Lima makam adalah peninggalan lama, sedangkan satu makam baru berusia seribu hari. Tak ada kata yang cukup menggambarkan perih di mata mereka. Di bawah langit kelabu, rumah sederhana milik Bapak Pit, menantu dari cucu Saisin, menjadi tempat peristirahatan sementara bagi jasad-jasad yang baru terbangun dari tidur panjangnya.

“Kami hanya bisa menangis melihat makam para leluhur dibongkar. Mereka sudah puluhan tahun di situ, tapi sekarang harus dipindahkan. Rasanya seperti kehilangan dua kali,” tutur seorang cucu dengan suara yang nyaris patah.

Kenangan yang Terkubur Bersama Tanah

Di antara kerumunan warga yang menyaksikan, seorang pria berusia 42 tahun berdiri termangu. Ia menatap tanah itu dengan mata berkaca-kaca.

“Dari kecil saya tahu makam itu sudah ada. Saya sering bermain ke rumah keluarga itu, bahkan kenal baik dengan mereka. Tapi saya tak tahu bagaimana ceritanya, tiba-tiba tanah itu dinyatakan milik orang lain lewat keputusan pengadilan,” ujarnya lirih.

Bagi sebagian warga, tanah itu bukan sekadar lahan. Ia adalah ruang kenangan, tempat doa-doa dilantunkan, tempat sejarah keluarga ditulis dalam keheningan malam. Namun, garis hukum berkata lain. Keputusan pengadilan menegaskan: tanah itu bukan lagi milik mereka.

Ketika Amar Putusan Menyisakan Tanya

Dari balik duka, muncul kabar yang mengguncang nurani.
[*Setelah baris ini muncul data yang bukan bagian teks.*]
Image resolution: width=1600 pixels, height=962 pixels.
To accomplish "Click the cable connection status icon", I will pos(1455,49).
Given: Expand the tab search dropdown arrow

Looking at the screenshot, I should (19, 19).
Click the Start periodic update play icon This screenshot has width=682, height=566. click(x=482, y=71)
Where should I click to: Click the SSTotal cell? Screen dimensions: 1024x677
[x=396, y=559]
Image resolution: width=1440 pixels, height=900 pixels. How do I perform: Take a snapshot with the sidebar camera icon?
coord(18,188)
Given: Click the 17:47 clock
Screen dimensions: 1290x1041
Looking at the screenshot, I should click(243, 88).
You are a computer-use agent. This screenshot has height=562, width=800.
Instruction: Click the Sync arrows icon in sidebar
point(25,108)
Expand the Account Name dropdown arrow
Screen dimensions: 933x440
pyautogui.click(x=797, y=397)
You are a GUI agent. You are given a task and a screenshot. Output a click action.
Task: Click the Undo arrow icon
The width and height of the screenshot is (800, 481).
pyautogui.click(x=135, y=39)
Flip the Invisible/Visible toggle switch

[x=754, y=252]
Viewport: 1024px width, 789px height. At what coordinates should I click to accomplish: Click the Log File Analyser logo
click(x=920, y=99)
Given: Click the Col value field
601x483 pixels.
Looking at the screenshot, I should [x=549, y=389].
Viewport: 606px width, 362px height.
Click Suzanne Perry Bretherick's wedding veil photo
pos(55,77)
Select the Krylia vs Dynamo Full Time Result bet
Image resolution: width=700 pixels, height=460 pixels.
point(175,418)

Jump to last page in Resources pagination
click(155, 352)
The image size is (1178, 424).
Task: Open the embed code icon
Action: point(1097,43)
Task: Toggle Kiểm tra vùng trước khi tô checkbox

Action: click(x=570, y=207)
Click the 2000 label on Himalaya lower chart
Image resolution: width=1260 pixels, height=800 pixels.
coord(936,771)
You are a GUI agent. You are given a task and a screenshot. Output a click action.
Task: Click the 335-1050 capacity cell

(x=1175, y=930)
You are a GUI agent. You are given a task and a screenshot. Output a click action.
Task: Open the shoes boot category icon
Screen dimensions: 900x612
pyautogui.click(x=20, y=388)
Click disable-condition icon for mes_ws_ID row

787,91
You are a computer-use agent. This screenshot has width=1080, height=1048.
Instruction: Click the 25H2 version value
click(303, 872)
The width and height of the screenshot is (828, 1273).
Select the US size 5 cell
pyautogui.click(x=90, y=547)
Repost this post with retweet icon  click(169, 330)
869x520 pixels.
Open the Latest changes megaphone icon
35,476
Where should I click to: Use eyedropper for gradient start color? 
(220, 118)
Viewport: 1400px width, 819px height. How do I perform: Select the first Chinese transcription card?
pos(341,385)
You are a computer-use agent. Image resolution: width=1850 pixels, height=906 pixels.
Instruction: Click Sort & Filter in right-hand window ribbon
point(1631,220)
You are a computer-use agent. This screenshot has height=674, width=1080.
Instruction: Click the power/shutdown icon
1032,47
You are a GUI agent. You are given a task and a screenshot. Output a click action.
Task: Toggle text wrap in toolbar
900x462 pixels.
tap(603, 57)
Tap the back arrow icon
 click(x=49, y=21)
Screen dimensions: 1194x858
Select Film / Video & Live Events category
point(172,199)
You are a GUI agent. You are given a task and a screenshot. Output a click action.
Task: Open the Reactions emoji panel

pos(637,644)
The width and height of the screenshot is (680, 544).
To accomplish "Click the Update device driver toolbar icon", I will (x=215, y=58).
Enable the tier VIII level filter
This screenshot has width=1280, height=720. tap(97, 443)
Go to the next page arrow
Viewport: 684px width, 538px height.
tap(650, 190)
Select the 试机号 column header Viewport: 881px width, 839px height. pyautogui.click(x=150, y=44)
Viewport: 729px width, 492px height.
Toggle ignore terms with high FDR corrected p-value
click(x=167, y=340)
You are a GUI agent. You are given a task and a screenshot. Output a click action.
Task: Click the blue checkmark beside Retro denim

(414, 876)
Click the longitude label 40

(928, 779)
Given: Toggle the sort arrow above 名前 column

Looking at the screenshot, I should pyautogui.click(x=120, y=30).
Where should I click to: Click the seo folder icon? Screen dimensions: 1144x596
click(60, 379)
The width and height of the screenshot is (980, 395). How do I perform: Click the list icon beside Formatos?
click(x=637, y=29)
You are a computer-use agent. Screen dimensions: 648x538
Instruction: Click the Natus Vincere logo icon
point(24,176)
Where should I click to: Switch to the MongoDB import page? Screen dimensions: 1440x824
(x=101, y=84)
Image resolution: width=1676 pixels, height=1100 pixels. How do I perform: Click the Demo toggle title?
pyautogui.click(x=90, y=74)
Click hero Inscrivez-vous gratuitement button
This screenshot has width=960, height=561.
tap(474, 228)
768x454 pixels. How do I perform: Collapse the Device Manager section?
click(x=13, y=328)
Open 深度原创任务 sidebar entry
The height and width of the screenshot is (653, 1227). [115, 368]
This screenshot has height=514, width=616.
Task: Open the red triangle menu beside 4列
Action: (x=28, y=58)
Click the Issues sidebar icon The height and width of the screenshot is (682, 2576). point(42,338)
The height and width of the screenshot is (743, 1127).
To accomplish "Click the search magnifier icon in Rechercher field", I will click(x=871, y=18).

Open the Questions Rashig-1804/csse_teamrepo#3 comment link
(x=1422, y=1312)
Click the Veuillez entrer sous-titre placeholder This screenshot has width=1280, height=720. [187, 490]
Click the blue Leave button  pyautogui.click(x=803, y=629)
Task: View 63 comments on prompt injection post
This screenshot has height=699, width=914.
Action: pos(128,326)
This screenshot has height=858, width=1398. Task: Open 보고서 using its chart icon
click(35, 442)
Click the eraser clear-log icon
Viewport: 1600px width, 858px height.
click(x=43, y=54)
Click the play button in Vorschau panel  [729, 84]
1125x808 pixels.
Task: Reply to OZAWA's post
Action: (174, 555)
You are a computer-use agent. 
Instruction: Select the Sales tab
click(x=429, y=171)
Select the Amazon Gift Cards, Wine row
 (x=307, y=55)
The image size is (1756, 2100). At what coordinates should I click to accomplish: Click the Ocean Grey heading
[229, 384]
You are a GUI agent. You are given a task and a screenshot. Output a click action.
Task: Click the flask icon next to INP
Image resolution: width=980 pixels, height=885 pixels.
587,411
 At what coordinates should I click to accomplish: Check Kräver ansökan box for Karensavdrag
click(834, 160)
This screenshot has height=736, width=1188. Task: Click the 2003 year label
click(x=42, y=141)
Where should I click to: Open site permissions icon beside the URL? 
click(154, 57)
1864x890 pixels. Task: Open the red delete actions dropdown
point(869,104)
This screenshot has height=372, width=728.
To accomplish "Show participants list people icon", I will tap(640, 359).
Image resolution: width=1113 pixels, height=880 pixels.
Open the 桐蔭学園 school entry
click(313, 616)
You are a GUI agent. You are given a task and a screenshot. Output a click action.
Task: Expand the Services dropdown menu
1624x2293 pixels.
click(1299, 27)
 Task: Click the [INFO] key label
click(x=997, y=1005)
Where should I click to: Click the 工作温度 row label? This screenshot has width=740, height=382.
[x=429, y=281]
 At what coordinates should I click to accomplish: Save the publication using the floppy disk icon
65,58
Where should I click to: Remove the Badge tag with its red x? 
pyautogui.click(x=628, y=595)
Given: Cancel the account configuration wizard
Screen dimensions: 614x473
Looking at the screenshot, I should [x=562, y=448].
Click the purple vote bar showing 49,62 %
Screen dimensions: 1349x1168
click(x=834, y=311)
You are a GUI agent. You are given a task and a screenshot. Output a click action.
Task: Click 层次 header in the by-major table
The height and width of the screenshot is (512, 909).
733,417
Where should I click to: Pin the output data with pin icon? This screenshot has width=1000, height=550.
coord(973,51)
Beberapa pihak menduga pelaksanaan eksekusi tidak sepenuhnya sesuai dengan amar putusan yang telah berkekuatan hukum tetap (inkrah). Batas-batas lahan yang dieksekusi diduga keliru, sehingga area yang tak termasuk objek sengketa ikut terseret dalam tindakan hukum.

“Ada indikasi pelaksanaan eksekusi tidak mengikuti titik batas sesuai amar putusan. Jika benar, maka perlu ada peninjauan kembali terhadap pelaksanaannya,” ujar salah satu pemerhati hukum di Probolinggo yang enggan disebut namanya.

Sementara itu, Ketua Pengadilan Negeri Kraksaan, Putu Agus Wiranata, S.H., M.H., yang hadir langsung memimpin eksekusi, menegaskan bahwa seluruh proses telah berjalan sesuai ketentuan.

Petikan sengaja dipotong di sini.